Happy Fourth of JulyJuly 4th, 2013 at 2:32 am by Bill Steffen under Bill's Blog, Weather
“The legal separation of the 13 Colonies from Great Britain actually occurred on July 2, 1776, when the 2nd Continental Congress voted to approve a resolution of independence (from Great Britain). After voting for independence, Congress turned its attention to the Declaration of Independence, a statement explaining this decision, which had been prepared by a Committee of Five with Thomas Jefferson as its principal author. Congress debated and revised the wording of the Declaration, finally approving it on July 4. A day earlier, John Adams had written to his wife, Abigail:
The second day of July, 1776, will be the most memorable epoch in the history of America. I am apt to believe that it will be celebrated by succeeding generations as the great anniversary festival. It ought to be commemorated as the day of deliverance, by solemn acts of devotion to God Almighty. It ought to be solemnized with pomp and parade, with shows, games, sports, guns, bells, bonfires, and illuminations, from one end of this continent to the other, from this time forward forever more.

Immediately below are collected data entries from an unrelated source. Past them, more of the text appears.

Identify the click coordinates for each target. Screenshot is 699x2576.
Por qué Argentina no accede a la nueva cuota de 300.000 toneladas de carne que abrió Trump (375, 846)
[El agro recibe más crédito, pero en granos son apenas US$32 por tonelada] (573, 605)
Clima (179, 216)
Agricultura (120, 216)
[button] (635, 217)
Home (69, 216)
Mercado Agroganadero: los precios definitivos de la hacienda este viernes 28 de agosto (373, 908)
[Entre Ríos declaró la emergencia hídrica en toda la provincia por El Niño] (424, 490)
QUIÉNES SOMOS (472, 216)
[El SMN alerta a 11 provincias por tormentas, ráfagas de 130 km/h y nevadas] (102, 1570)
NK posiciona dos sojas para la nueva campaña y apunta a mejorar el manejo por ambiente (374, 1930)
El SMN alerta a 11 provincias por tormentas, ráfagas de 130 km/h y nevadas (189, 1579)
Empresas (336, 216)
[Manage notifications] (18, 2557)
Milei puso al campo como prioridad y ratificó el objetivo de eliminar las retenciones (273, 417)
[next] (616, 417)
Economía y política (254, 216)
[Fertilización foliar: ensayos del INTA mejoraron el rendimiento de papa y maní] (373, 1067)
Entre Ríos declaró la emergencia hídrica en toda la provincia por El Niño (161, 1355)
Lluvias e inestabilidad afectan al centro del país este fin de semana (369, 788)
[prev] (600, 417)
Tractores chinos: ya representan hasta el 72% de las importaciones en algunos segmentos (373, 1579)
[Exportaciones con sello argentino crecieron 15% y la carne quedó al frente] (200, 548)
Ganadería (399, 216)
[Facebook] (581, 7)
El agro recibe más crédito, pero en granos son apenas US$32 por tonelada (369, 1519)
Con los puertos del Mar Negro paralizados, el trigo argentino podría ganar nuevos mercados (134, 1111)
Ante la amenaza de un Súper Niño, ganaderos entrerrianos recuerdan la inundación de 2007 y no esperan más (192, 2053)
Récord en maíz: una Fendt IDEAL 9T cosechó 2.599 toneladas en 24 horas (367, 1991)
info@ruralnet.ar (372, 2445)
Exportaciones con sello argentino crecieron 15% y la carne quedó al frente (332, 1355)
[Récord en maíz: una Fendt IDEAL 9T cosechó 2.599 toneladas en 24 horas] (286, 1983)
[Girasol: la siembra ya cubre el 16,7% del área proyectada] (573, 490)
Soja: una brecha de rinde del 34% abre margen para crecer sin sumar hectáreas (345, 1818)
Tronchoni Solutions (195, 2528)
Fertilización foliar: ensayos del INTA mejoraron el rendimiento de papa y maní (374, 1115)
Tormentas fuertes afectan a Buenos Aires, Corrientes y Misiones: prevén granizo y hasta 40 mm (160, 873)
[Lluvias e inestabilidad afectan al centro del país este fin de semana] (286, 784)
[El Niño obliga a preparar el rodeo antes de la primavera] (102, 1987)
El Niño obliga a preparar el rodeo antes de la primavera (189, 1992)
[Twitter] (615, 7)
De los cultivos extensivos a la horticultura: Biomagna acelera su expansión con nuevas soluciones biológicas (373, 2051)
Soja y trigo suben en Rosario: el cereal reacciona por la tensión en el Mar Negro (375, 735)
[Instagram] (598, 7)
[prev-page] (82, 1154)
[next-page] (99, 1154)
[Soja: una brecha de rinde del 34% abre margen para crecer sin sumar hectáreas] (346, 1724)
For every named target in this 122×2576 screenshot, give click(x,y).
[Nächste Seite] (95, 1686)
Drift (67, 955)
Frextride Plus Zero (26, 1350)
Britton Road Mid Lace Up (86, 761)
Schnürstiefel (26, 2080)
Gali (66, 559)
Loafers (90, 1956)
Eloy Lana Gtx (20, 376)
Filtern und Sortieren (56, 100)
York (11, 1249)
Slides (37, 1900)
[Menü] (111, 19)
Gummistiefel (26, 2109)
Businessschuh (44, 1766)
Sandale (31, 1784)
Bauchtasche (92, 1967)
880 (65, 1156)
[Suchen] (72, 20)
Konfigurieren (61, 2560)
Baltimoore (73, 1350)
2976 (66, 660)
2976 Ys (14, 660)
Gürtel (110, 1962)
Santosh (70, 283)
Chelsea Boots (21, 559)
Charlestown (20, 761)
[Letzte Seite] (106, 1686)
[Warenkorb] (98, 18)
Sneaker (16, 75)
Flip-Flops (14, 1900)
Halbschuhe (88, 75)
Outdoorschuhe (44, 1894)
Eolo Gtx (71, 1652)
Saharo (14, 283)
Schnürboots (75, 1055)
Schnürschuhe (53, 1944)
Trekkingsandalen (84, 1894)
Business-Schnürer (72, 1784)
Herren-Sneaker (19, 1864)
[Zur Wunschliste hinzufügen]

His prediction was off by two days, but it’s pretty much what many of us will do today. From the outset, Americans celebrated independence on July 4, the date shown on the much-publicized Declaration of Independence, rather than on July 2, the date the resolution of independence was approved in a closed session of Congress.
Historians have long disputed whether Congress actually signed the Declaration of Independence on July 4, even though Thomas Jefferson, John Adams, and Benjamin Franklin all later wrote separately that they had signed it on that day.
In a remarkable coincidence, both John Adams and Thomas Jefferson, the only signers of the Declaration of Independence later to serve as President, died on the same day: July 4, 1826, which was the 50th anniversary of the Declaration. Although not a signer of the Declaration of Independence, but another Founding Father who became a President, James Monroe, also died on July 4 – in 1831, thus becoming the third President in a row who died on July 4th. Calvin Coolidge, the 30th President, was born on July 4, (in 1872), and is the only President to have been born on Independence Day.”